El día en Londres los concluimos con una visita al Mirador de Primrose Hill, que aunque está a las afueras de la susodicha capital, nos cogía de paso. Y para el hotel, a descansar y hasta el siguiente día que emprendimos rumbo a Wembley a visitar su espectacular templo Hindú, patear sus calles, visitar sus tiendas repletas de abalorios y chucherías diversas; respirar sus perfumes y sahumerios y oler sus infinitas especias hasta decir basta. Aquí tienes la impresión de no estar en Inglaterra, sino en algún sitio de la India de tanta población de este país, que llegas a pensar que cómo aguantan los ingleses esta presión humana, siendo como son tan clasistas y racistas. ¿Contradicción o necesidad? ¿O estaremos equivocados nosotros y los granbretaños son más tolerantes de lo que aparentan o de lo que nosotros creemos?
Me queda la duda. Lo que sí es cierto y fue lo que más me maravilló, que aquello era y es un auténtico crisol de razas, naciones y culturas y que, gracias a Dios, no tiene nada que ver con Estados Unidos, que cada momento se asesina a un negro por el simple hecho de serlo.

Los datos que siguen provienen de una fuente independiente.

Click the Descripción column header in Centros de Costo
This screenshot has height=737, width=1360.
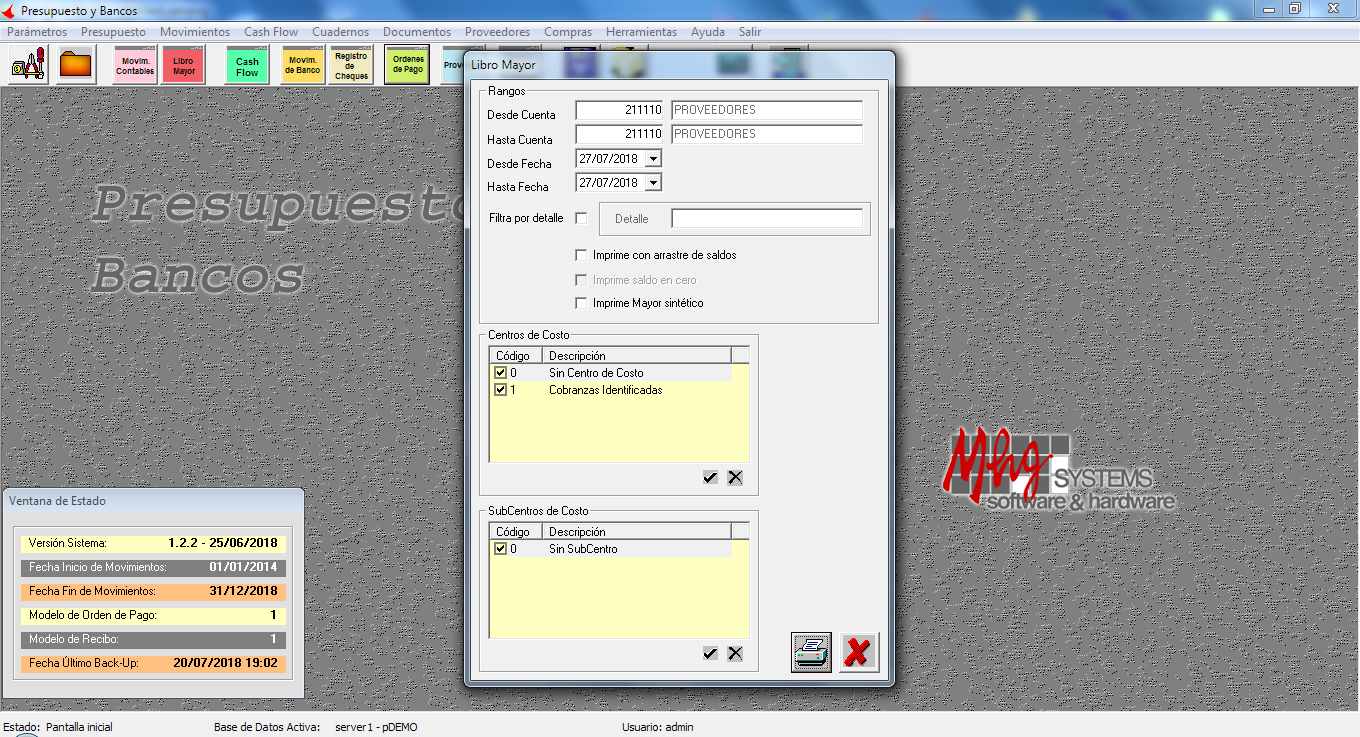click(636, 355)
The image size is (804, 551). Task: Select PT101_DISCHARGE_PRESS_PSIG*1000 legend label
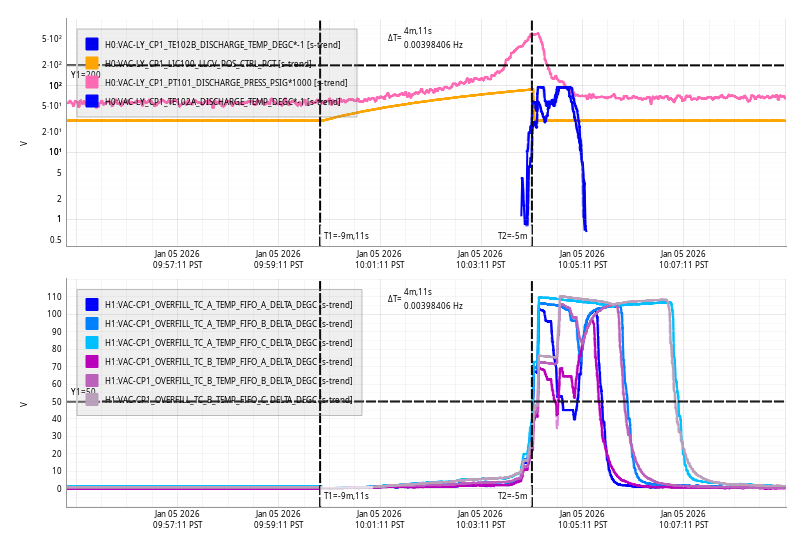219,82
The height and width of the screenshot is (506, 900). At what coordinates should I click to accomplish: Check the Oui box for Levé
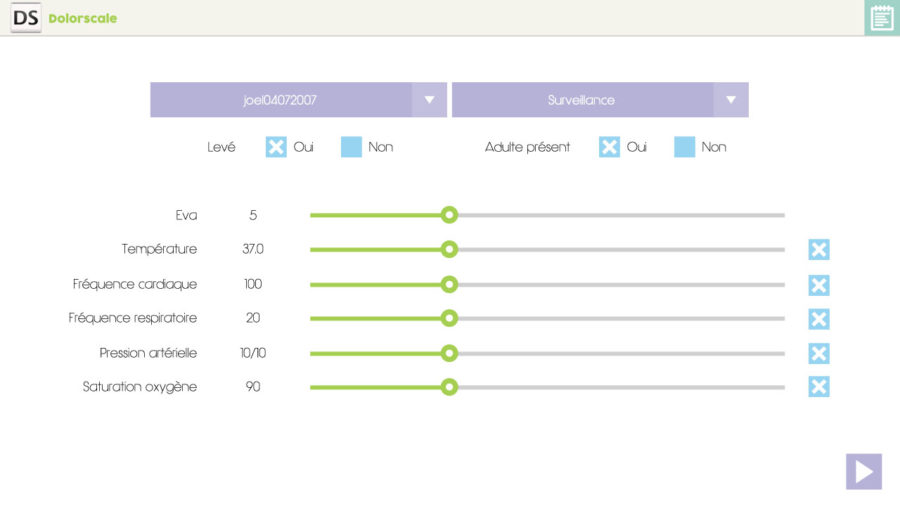coord(276,147)
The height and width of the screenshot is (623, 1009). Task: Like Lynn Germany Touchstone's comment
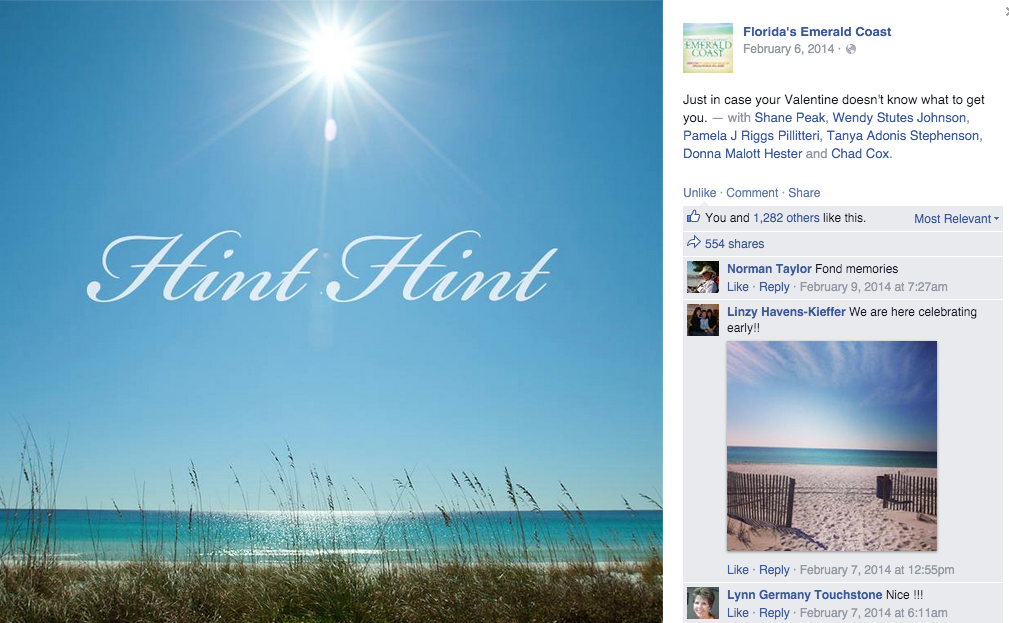(x=737, y=613)
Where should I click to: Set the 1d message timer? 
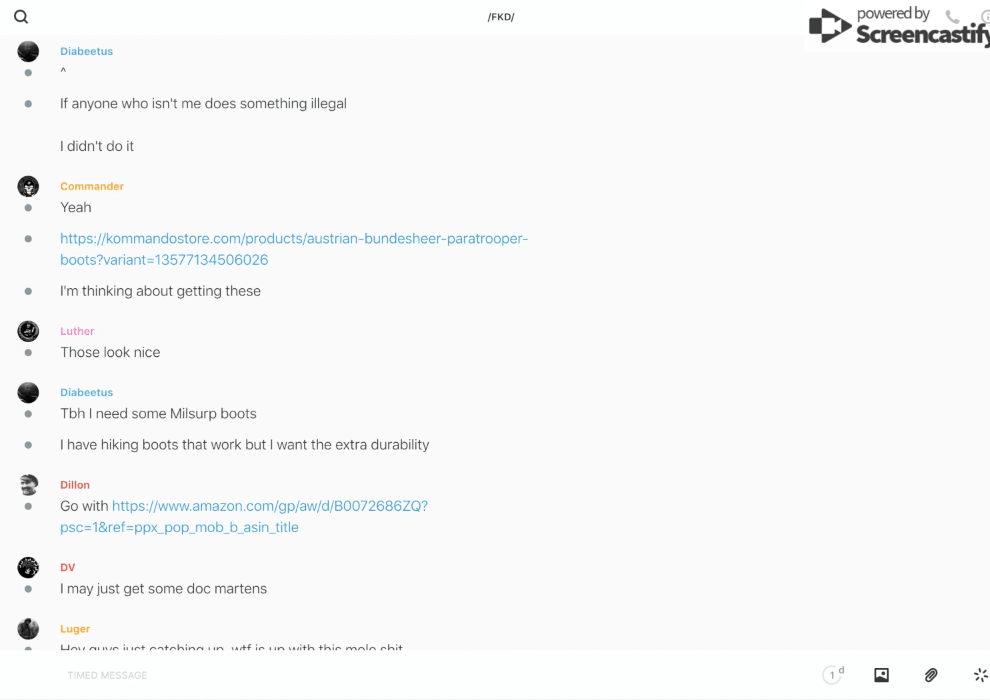pos(833,675)

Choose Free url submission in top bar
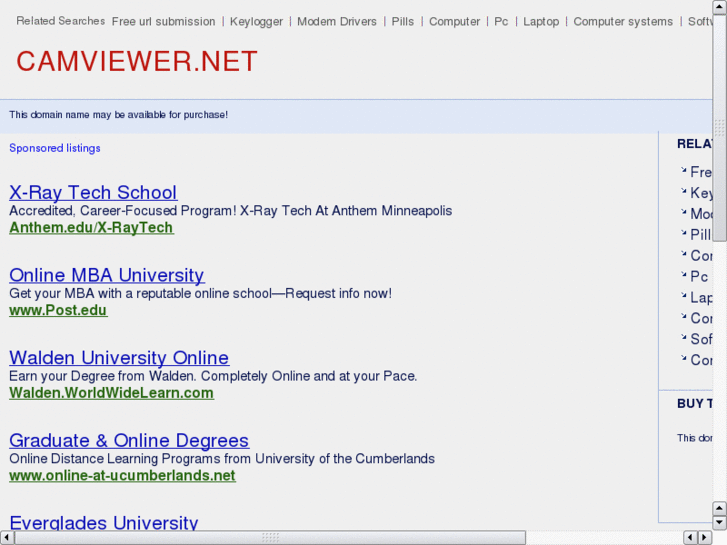tap(163, 21)
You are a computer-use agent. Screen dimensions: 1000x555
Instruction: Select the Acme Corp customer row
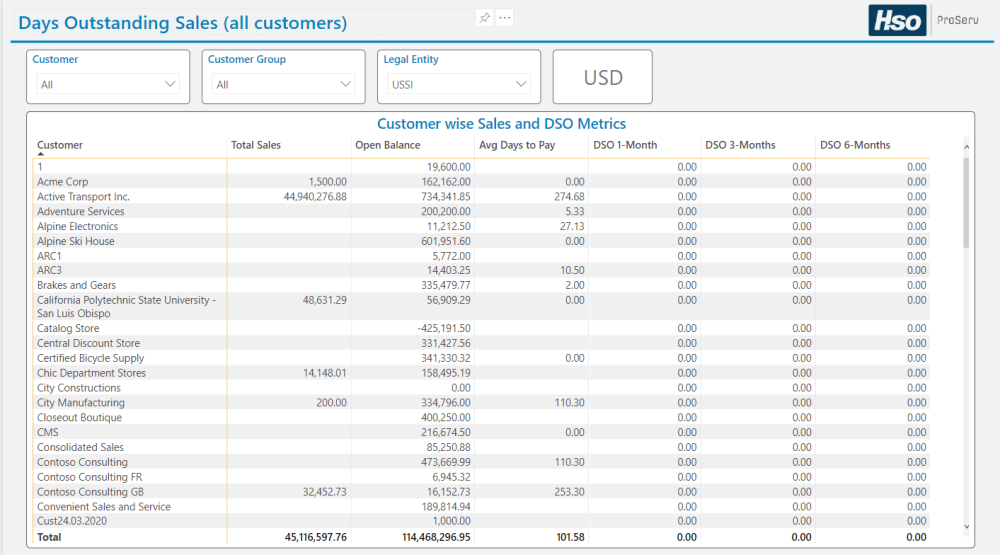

Y llegamos al último día de visita, de paseos y casi de estancia. Regresaríamos al día siguiente a Canarias. En este punto, paciente lector, se hace inevitable referir el pequeño percance o incidencia que no pasó más allá de una simple anécdota del viaje. Y que la que señorita Namibia, tan despistada como el que esto escribe y acostumbrada a aprovechar las mejores y más económicas ofertas de vuelo, se ha recorrido todos los aeropuertos del Reino, o al menos los más cercanos a su lugar de residencia y se confundió. Sucedió que se equivocó de aeropuerto y ya no teníamos más tiempo para llegar al otro y tomar el avión que nos correspondía para Gran Canaria y nos vimos obligados a comprar nuevos billetes, pero con destino Fuerteventura.
Fue una pequeña odisea, pero no hay viaje sin aventura, ni mal que por bien no venga. Y nos reímos de la equivocación porque gracias a ella pudimos apreciar y contemplar otra panorámica o visión de Fuerteventura, entrando por Lanzarote, que fue y es de película.

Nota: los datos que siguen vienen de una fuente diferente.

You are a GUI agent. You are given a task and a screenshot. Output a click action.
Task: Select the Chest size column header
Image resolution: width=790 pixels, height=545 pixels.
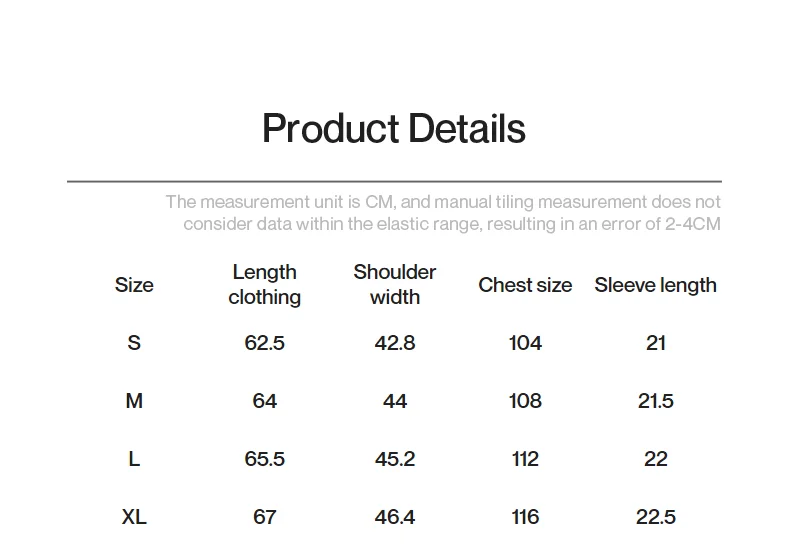pyautogui.click(x=525, y=285)
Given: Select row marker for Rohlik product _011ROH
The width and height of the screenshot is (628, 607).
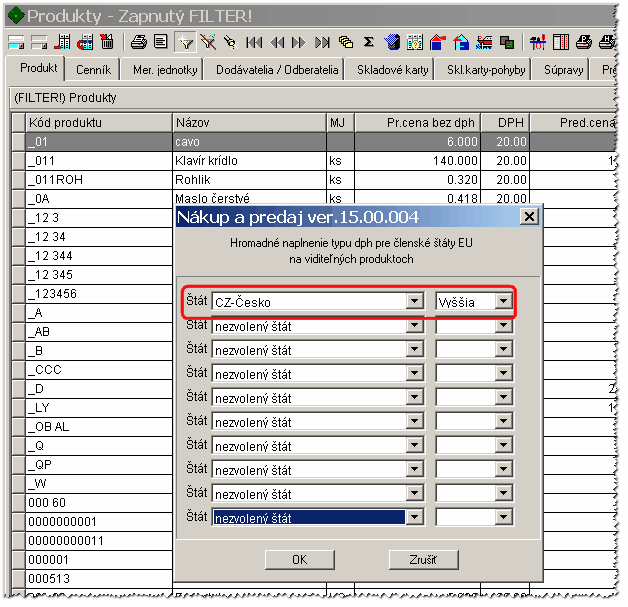Looking at the screenshot, I should coord(18,180).
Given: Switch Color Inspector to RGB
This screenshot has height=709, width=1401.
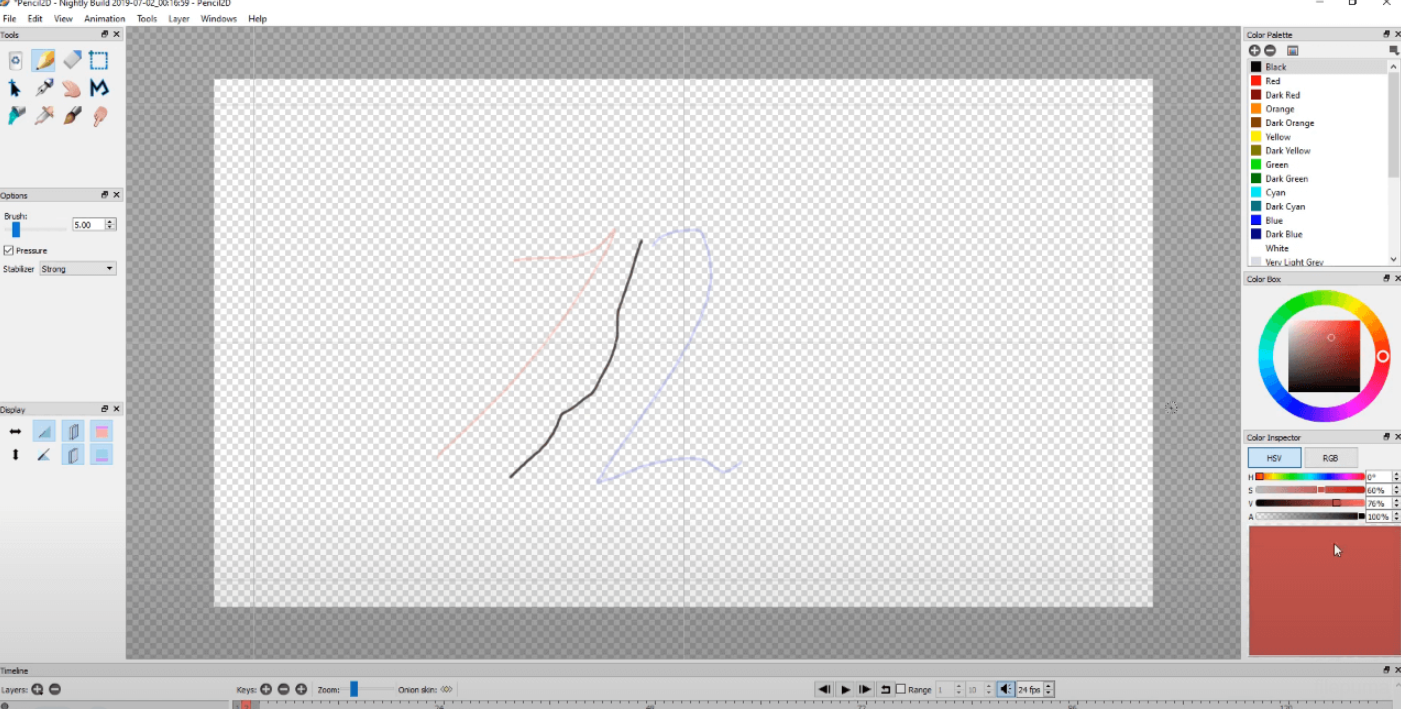Looking at the screenshot, I should [x=1329, y=458].
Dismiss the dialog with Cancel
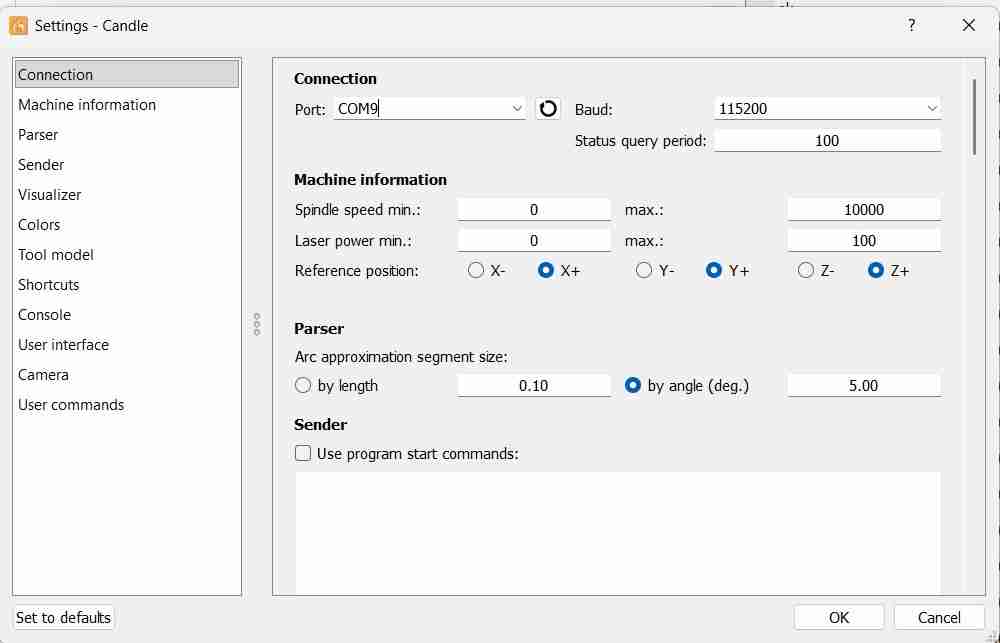The width and height of the screenshot is (1000, 643). 936,617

Y sin más dilación o preámbulo nos vamos a visitar a San Albano, que para mí fue la joya de la corona y nunca mejor dicho, ya que a fin de cuentas hablamos de un país monárquico. Está como a cuarenta o cincuenta minutos en tren hacia el norte desde donde vive nuestra anfitriona. Aquí hay una hermosa Catedral que lleva el mismo nombre del pueblo y, al parecer, es la primera dedicada al culto católico o cristiano de toda Gran Bretaña, o al menos eso dice uno de los folletos que ¿nos dieron o mangamos?, a la entrada del templo.
Hay además un considerable lago y restos de una muralla romana de cuando estos insurrectos andaban por aquí y unos árboles espectaculares, grandes y frondosos bordeándolo todo. En conjunto, es una maravilla de pueblo y paraje que recomiendo a todos aquellos que le den por acercarse por Inglaterra, Reino Unido, Gran Bretaña, Islas Británicas, Albión o como prefieran llamarle. Yo por lo pronto la llamaré el lugar de los sueños de mi hija Namibia. Ojalá que se cumplan en su mayoría.